Todos, menos aqueles que acreditam no Jornal Nacional, sabem que o que está em jogo é uma simples disputa não democrática pelo poder federal. O problema não é corrupção, o problema não é a economia. A questão toda é deflagrada pela quarta vitória seguida do PT para a presidência em 2014, com fortíssima possibilidade de continuidade com Lula em 2018. A oposição se assumiu plenamente udenista.

A novidade deste processo todo foi a substituição dos militares por integrantes do sistema de justiça. Juízes federais, policiais federais e membros do Ministério Público Federal, em consistente articulação com os principais veículos de comunicação tradicional do país, promoveram uma intensa atividade de desestabilização do Governo de Dilma Rousseff.

O uso "ad nauseam" do trinômio morista prisão-delação-vazamento, sempre em timing estritamente político (e não jurídico-processual) desafiou profundamente um governo que não soube responder à altura até o momento.

O governo, no segundo mandato, onde pôde, errou muito e feio. Falo da condução política. O poder da presidência da República foi se esboroando por dentro, ao ponto em que Dilma praticamente ficou sem condições de exercer a liderança política que o povo lhe conferiu legitimamente nas eleições de 2014.

Agora o processo parece já ter adquirido uma dinâmica própria. Setores da esquerda saíram em defesa do que afinal de contas é o seu governo, gostem ou não dele.

Do lado dos que querem defenestrar a presidente, o elenco é desalentador, a começar pela absoluta falta de uma liderança política digna que se ponha à frente dos eventos. Sim, a verdade é que Dilma está diante da possibilidade de ser derrubada por um grupo de políticos sob a liderança de Eduardo Cunha sob o discurso público do combate à corrupção.

Não merecíamos passar por isso tudo.

A derrubada da presidente precisa ser criticada por todos os democratas do país. Ainda que não se possa isentar Dilma de inúmeros erros na liderança política do processo desde sua reeleição, o fato é que estamos diante de um processo de desestabilização midiático-judiciária do governo, a ser arrematada possivelmente com uma manobra parlamentar denominada juridicamente como impeachment. Mas, apesar de algumas sutilezas e disfarces, o que temos é o velho golpe de Estado latino-americano. E, sendo golpe, sabemos como começa, mas não sabemos como termina.

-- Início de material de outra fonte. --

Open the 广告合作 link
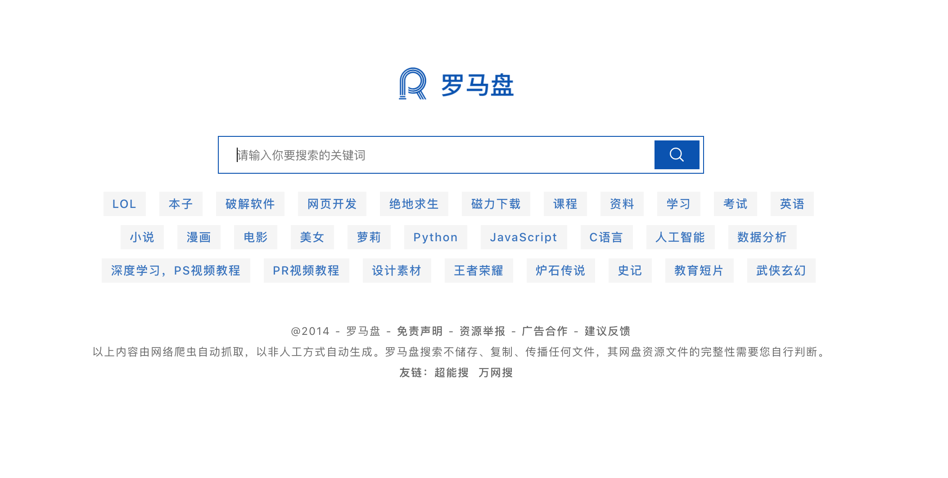The width and height of the screenshot is (948, 478). (x=545, y=331)
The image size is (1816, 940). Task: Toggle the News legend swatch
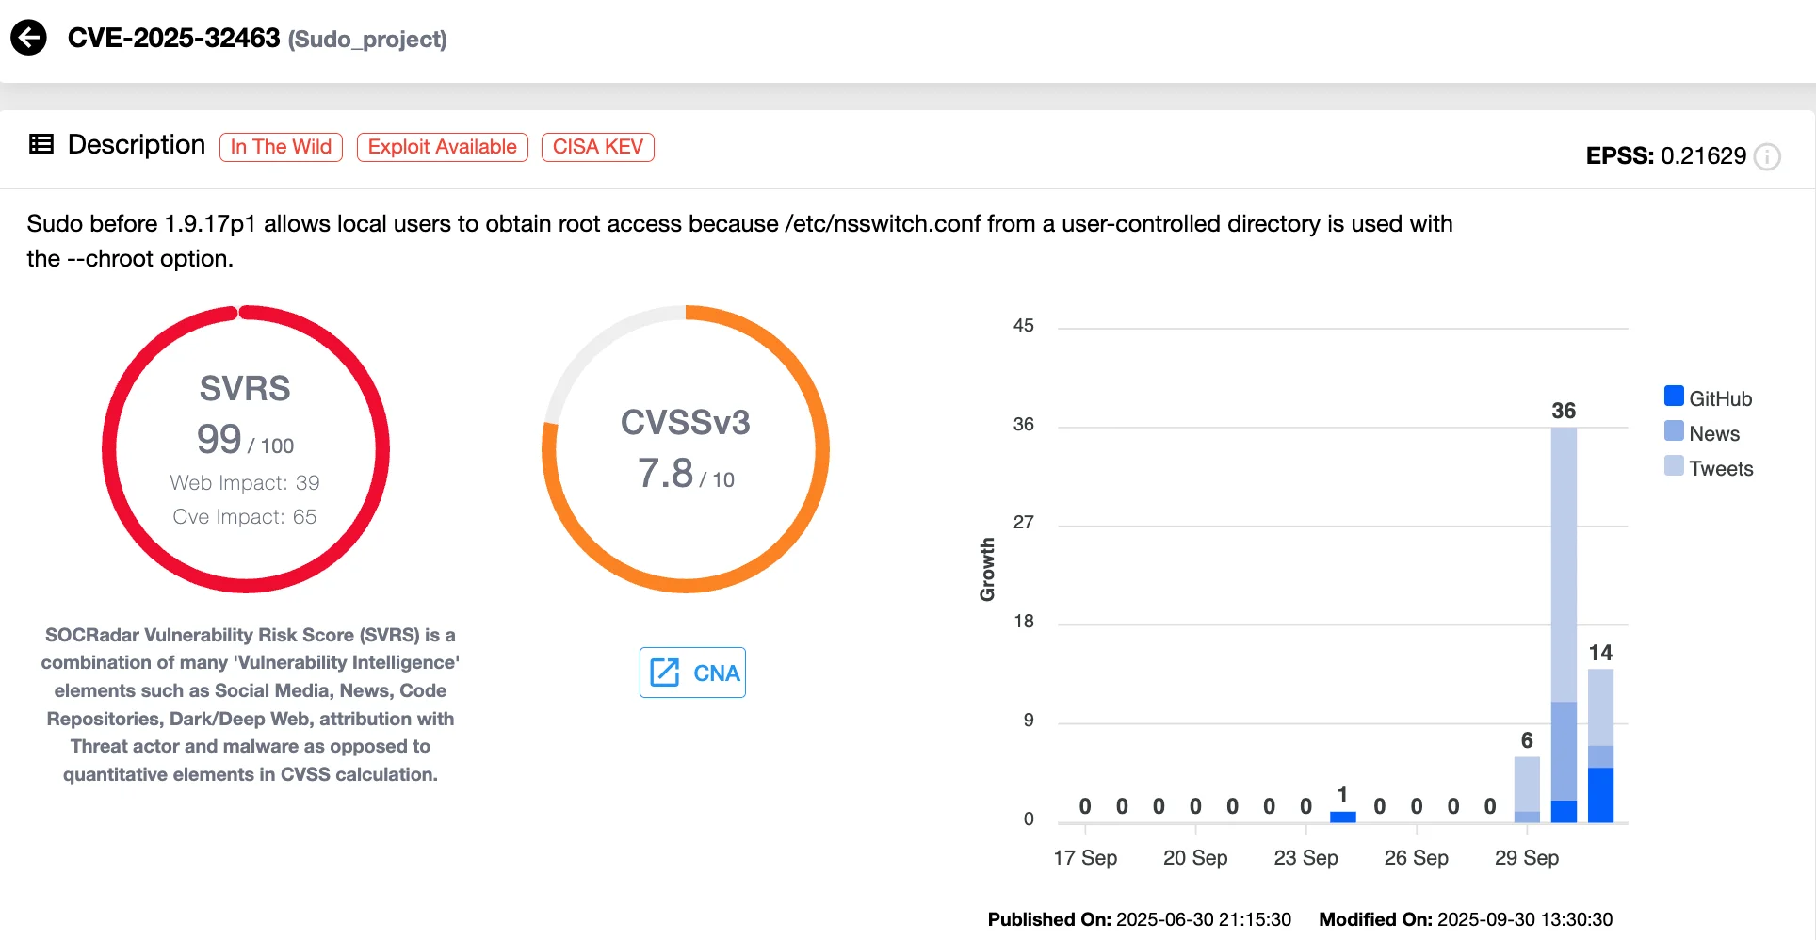point(1674,431)
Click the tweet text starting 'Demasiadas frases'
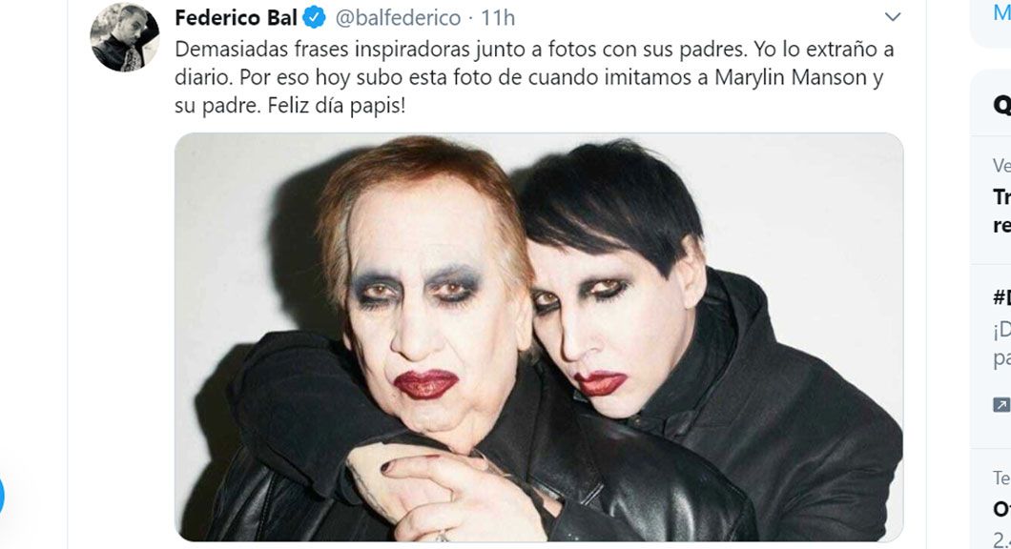The image size is (1011, 549). [x=534, y=76]
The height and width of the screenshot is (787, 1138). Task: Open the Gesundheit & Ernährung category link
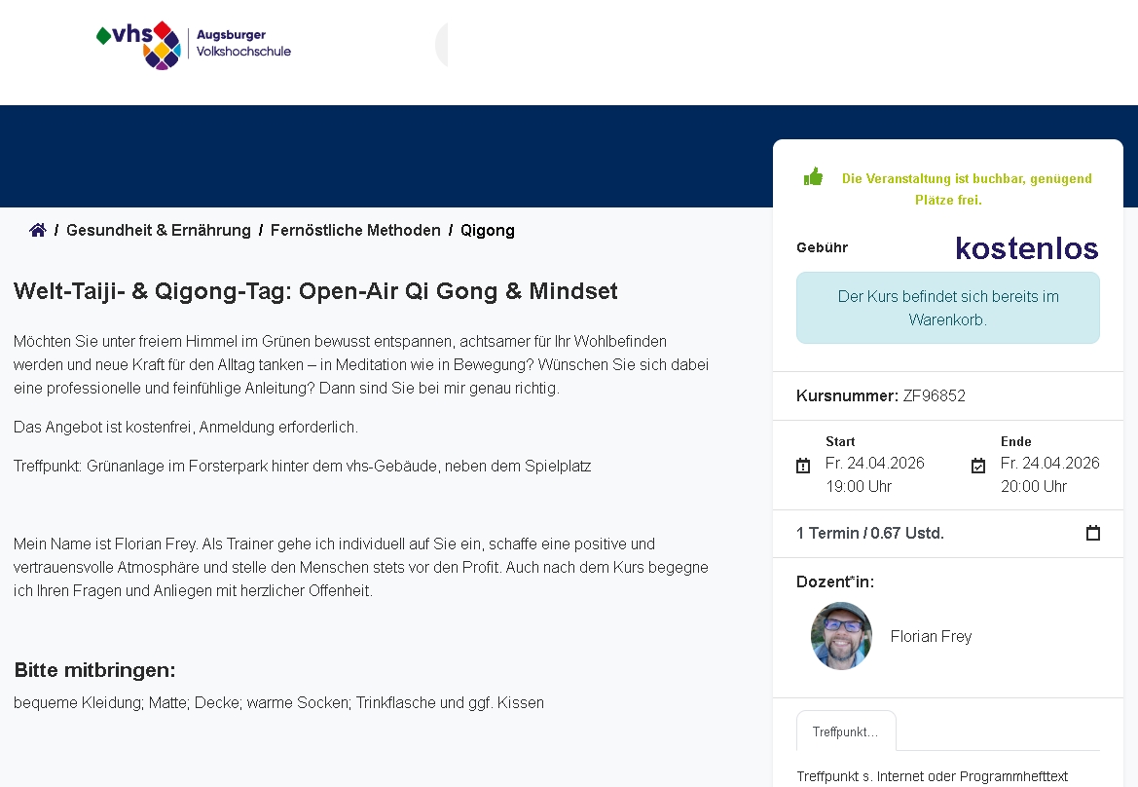(x=158, y=230)
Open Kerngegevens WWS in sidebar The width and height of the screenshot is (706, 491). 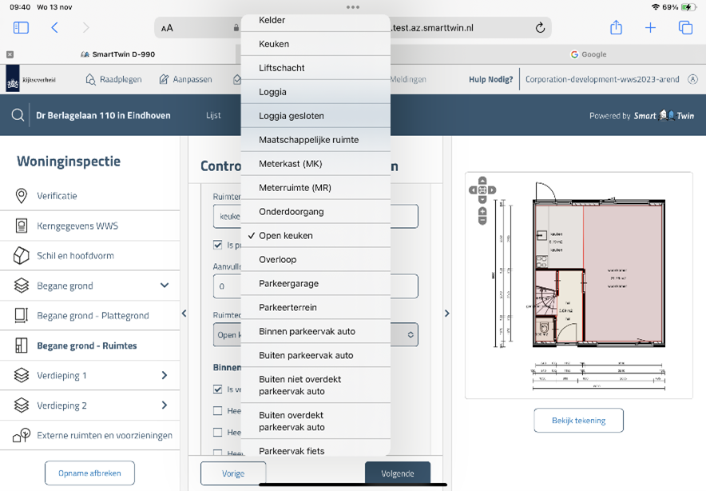pos(77,226)
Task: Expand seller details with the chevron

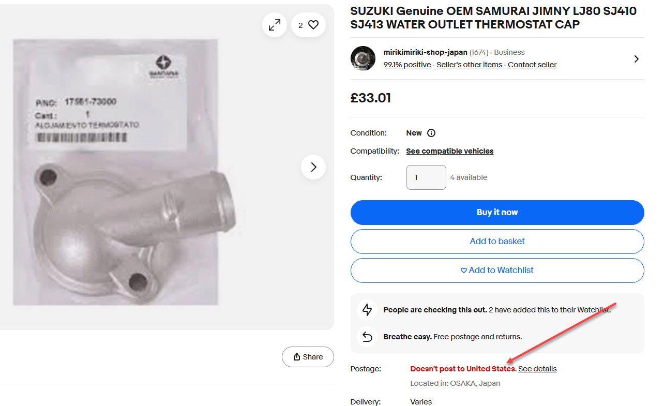Action: point(637,59)
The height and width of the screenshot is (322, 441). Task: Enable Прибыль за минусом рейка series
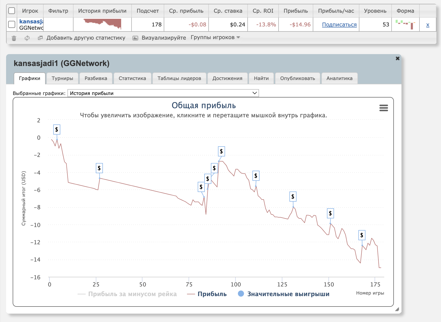click(x=127, y=294)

Dilma deve ter a oportunidade de continuar seu mandato. Esta é a melhor solução para a "crise". Mas, se sobreviver ao impeachment, tem que entender, ela e o seu partido, o PT, que o desafio posto a sua frente é de enorme envergadura, não bastando portanto o valer-se dos mecanismos habituais para a condução política da presidência da República. Há que se repactuar o projeto político da esquerda imediatamente e sinalizar acordos consistentes e abrangentes para o futuro próximo, sob pena da completa exaustão do projeto político que o PT tão bem representou no início deste Século XXI.